** Opening Provided information block **

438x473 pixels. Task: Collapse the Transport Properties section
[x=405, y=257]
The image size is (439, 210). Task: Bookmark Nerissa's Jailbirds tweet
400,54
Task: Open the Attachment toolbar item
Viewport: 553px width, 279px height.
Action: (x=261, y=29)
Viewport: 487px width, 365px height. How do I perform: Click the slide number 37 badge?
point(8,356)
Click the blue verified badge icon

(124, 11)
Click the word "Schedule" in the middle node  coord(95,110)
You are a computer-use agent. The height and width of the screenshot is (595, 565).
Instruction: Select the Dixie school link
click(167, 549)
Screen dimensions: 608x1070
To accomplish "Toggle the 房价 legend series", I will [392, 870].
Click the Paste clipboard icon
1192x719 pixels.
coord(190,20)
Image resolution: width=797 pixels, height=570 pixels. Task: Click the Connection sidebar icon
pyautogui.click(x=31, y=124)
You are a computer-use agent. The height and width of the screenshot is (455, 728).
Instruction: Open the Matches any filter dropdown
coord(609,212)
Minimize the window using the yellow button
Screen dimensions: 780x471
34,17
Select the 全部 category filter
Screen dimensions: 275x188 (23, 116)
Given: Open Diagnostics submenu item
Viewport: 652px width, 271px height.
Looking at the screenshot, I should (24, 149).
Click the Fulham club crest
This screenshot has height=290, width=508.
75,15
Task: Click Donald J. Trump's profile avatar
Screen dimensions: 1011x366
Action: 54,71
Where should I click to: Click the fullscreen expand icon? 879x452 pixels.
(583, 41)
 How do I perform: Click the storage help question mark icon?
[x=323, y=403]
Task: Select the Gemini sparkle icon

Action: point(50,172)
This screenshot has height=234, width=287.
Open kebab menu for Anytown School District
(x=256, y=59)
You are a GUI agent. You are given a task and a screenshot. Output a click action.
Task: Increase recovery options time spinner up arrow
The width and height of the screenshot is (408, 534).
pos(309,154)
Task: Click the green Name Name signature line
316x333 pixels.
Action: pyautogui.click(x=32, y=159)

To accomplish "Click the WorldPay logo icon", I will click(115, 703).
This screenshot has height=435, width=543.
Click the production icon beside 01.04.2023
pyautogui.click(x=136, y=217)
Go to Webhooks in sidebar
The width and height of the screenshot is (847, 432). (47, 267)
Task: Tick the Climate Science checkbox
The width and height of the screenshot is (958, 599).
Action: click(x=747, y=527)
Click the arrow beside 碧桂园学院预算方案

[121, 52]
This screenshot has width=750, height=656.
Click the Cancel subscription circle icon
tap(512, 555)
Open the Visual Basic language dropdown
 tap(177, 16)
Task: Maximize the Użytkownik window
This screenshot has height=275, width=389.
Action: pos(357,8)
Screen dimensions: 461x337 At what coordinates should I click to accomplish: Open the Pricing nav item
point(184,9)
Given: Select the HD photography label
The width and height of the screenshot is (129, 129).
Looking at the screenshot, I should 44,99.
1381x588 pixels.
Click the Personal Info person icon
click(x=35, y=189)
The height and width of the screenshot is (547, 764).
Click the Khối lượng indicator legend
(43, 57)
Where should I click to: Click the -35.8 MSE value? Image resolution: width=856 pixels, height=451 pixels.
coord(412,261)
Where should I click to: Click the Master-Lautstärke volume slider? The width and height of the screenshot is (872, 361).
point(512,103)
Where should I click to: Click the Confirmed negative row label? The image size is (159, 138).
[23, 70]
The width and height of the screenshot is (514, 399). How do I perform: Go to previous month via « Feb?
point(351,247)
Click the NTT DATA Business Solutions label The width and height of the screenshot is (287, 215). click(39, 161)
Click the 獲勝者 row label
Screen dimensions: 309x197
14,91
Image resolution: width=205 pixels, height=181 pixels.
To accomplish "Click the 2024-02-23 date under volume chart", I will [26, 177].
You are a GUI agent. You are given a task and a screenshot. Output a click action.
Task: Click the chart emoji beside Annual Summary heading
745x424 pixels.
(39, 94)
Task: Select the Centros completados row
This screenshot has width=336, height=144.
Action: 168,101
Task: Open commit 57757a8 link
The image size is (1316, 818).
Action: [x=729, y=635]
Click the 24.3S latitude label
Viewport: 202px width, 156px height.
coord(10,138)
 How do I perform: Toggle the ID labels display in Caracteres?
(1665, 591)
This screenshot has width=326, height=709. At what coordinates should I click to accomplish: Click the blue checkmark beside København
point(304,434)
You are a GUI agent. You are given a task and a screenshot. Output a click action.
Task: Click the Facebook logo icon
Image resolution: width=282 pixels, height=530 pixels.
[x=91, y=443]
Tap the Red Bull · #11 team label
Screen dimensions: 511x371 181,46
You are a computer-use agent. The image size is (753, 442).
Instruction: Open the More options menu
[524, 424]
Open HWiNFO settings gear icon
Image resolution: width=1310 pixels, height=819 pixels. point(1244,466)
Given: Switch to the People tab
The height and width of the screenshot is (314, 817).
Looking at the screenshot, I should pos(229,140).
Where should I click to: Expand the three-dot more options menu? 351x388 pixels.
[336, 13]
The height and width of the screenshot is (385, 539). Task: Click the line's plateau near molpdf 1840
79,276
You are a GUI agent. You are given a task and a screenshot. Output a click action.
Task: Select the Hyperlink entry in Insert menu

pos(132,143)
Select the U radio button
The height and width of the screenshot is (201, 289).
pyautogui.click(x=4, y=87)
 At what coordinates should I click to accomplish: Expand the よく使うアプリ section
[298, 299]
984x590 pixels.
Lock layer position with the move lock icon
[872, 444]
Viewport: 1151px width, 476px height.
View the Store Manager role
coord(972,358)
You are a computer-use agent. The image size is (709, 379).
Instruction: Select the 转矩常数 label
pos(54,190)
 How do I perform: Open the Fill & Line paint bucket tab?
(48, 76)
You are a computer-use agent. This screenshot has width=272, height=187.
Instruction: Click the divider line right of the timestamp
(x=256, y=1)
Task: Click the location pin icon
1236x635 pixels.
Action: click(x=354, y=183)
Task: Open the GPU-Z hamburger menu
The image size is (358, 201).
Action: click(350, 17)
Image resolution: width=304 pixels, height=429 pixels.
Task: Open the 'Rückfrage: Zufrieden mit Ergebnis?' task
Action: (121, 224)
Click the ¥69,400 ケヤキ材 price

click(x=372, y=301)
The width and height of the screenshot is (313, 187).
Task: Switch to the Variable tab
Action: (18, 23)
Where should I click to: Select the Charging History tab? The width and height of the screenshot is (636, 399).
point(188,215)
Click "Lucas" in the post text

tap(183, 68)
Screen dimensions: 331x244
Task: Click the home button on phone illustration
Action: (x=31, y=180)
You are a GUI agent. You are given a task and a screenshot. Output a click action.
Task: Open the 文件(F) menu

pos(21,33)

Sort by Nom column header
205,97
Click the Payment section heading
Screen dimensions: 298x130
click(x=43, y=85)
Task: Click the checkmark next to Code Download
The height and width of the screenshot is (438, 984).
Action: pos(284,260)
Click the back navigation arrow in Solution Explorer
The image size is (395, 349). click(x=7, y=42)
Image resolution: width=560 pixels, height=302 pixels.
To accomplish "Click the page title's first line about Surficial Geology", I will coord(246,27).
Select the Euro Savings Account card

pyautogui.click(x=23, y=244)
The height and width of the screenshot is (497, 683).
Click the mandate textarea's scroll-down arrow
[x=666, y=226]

** Closing Provided information block **

§ Exercise instructions
Please show every line of the material that contains the string "computer".

§ Solved problem
You are a computer-use agent. The height and width of the screenshot is (595, 565).
You are a computer-use agent. The height and width of the screenshot is (455, 728).
You are a computer-use agent. The image size is (753, 442).
You are a computer-use agent. The image size is (709, 379).
You are a computer-use agent. This screenshot has width=272, height=187.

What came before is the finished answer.